Variable patterns of myeloid cell parameters (CD16, LAP-1, and GPI-80) before and during ICI therapy. The patients treated with ICI therapy as the 1st line were separated into four categories as shown in Table 2: complete response (CR; n = 3), partial response (PR; n = 6), stable disease (SD; n = 5), and progressive disease (PD; n = 5). The changing of the mean of fluorescence intensity (MFI) of CD16 (a) and LAP-1 (b) in CD33^hi monocytic cells or the MFI of GPI-80 (c) in CD16^hi neutrophilic cells were measured by flow cytometry using blood samples collected from the patients during ICI therapy.

Figure 3

Increased expression of CD16 and LAP-1 in CD33^hi monocytic cells in immunoresponse-non-dominant patients after the 1st treatment.

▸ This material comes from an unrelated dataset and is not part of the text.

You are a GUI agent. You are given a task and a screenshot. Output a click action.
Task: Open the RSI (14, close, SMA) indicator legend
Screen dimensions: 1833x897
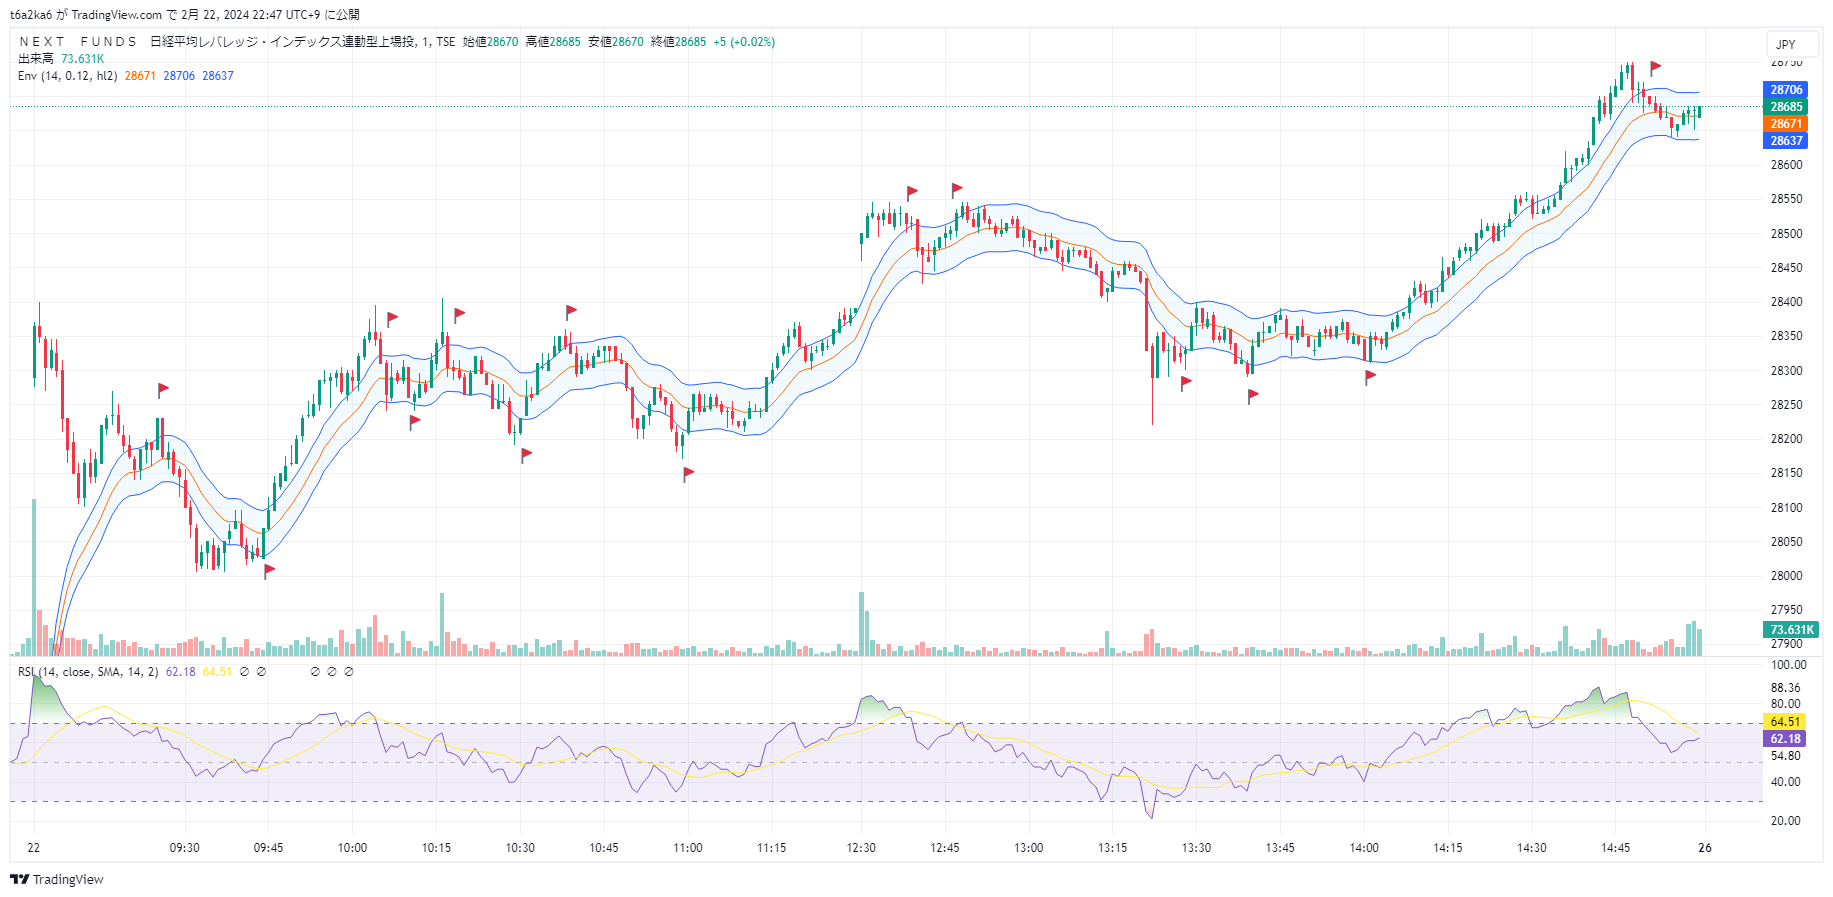tap(88, 672)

In immunoresponse-dominant patients ((a); n = 18) and immunoresponse-non-dominant patients ((b); n = 26), the expression levels (MFI) of CD16 and LAP-1 in CD33^hi monocytic cells were measured using 1st and 2nd blood samples with flow cytometry. During the chemotherapies, 2nd blood samples were collected 2–3 weeks from the 1st blood sample collection, the same as for the ICI therapies. Statistical significances were calculated using the Wilcoxon rank test (two-tailed). Unpaired samples were removed from the data.

Figure 4

Associations of GPI-80 expression levels in CD16^hi neutrophilic cells immediately before ICI therapy with antitumor immune responses induced by ICI therapy. Both GPI-80 coefficient variation (CV; (a)) and GPI-80 MFI (b) in CD16^hi neutrophilic cells in blood samples were measured using flow cytometry. The blood samples were collected from healthy donors (HD represented by closed square; n = 11) or were the 1st blood samples (immediately before ICI therapy) of patients with RCC who received ICI therapy as the 1st line. The patients consisted of complete response (CR represented by closed circle; n = 3), partial response (PR represented by closed triangle; n = 6), stable disease (SD represented by open rhombus; n = 5), and progressive disease (PD represented by open circle; n = 5). The statistical significance was calculated using non-parametric ANOVA (Kruskal–Wallis) with a post-hoc test using Dunne, comparing CR vs. PR, SD, or PD. Each bar in figure is the mean of the data; ns—not significant, * p < 0.05.

Figure 5

No relation of proinflammatory factors in plasma with clinical outcome. Plasma collected from 1st blood sample (before treatment) from patients with complete response (CR) and progressive disease (PD) with the same samples as Figure 4. (a) Heat map of cytokine profile. Cytokines in the plasma were measured by LEGENDplex™ Human Inflammation Panel 1 and then unsupervised clustering was analyzed using Z-score distribution with Prism software (CR, n = 3; PD, n = 5). (b) Comparison of HMGB1 concentrations between patients with CR and PD. HMGB1 in the plasma were measured by ELISA, and data were analyzed using two-tailed unpaired Student’s t-tests. Each datum is presented as a dot with the mean (bar) ± standard deviation (CR, n = 3; PD, n = 4; ns, not significant).